(Saved data entries)
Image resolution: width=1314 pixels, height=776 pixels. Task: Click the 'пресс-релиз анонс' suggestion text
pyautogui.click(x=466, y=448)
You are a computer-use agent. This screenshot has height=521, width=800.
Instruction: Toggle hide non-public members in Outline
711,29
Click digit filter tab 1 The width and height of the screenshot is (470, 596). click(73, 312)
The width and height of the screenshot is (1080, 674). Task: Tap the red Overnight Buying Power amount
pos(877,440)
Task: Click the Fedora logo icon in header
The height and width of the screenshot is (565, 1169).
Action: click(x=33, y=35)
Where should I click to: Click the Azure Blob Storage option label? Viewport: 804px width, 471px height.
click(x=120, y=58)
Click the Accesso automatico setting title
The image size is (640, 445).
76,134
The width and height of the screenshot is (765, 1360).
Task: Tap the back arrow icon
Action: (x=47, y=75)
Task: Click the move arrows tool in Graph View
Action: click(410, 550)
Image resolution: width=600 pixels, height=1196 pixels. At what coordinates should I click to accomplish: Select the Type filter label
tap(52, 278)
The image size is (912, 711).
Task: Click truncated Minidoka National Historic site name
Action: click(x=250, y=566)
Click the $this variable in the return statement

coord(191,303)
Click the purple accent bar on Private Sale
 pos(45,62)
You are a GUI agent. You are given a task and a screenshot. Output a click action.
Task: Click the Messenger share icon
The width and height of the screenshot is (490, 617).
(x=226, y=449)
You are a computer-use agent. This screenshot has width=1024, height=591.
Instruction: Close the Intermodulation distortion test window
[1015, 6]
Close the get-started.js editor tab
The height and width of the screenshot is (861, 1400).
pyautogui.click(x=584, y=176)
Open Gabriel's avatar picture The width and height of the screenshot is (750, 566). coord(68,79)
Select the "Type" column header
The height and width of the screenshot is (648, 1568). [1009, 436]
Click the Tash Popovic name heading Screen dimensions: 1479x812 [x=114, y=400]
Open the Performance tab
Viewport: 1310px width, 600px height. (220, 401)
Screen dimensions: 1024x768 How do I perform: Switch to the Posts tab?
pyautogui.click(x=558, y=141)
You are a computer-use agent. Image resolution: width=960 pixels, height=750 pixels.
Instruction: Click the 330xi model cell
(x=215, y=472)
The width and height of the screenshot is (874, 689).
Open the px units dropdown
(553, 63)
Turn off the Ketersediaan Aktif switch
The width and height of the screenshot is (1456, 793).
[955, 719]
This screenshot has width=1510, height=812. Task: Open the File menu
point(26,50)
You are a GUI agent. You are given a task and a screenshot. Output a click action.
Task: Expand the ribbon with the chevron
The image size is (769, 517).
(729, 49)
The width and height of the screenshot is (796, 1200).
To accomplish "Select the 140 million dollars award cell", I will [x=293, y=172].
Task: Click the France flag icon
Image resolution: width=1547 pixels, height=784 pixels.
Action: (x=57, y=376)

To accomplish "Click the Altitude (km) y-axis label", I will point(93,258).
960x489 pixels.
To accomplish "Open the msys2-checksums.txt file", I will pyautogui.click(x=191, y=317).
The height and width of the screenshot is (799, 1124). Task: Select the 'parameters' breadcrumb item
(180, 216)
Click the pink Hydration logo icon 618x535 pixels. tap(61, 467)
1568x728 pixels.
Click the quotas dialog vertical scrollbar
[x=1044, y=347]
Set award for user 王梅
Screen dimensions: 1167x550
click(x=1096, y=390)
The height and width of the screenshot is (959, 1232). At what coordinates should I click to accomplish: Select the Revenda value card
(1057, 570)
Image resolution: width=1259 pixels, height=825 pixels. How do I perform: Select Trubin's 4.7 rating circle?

▶ _Assignment_: The lines above from the one containing "Instruction: Close the" through the one containing "Open Gabriel's avatar" are to be set down exactly, and no others.

▶ _Written response_:
Instruction: Close the Intermodulation distortion test window
[1015, 6]
Close the get-started.js editor tab
The height and width of the screenshot is (861, 1400).
pyautogui.click(x=584, y=176)
Open Gabriel's avatar picture The width and height of the screenshot is (750, 566). coord(68,79)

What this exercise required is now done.